> [Exercise requirements]: Beginning at the line containing "Click the Email address field", output every line to the end of the data below exactly as it appears.

> [Given information]:
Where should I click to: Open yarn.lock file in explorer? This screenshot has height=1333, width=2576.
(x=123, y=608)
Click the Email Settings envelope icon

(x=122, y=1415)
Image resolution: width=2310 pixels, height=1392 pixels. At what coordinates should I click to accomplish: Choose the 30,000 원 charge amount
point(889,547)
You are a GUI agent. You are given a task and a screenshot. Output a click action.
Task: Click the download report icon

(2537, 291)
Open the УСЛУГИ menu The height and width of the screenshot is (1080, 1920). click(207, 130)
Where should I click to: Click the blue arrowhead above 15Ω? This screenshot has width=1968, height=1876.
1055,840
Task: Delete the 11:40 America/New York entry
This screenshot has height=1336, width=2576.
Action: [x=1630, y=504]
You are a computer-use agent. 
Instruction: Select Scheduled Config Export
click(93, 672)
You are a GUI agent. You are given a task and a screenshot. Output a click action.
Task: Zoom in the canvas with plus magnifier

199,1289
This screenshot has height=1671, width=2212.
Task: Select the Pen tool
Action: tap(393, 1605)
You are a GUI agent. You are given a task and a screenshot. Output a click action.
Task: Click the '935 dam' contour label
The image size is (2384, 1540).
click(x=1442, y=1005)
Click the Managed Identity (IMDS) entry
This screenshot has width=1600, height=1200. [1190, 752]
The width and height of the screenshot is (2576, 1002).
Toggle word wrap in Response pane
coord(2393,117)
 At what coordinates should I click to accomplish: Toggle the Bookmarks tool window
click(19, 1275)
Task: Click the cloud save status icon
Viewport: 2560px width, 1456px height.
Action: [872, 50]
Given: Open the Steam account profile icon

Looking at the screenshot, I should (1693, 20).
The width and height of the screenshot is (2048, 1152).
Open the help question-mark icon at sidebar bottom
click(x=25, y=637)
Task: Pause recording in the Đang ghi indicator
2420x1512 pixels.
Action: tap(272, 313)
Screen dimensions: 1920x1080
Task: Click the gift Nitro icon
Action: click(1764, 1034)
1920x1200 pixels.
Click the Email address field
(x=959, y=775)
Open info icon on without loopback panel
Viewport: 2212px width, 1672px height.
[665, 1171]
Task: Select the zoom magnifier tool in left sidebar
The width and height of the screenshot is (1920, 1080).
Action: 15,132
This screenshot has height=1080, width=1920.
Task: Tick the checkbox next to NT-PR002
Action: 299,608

> [Solution]:
Click the Email address field
(x=959, y=775)
Open info icon on without loopback panel
Viewport: 2212px width, 1672px height.
[665, 1171]
Task: Select the zoom magnifier tool in left sidebar
The width and height of the screenshot is (1920, 1080).
Action: 15,132
This screenshot has height=1080, width=1920.
Task: Tick the checkbox next to NT-PR002
Action: 299,608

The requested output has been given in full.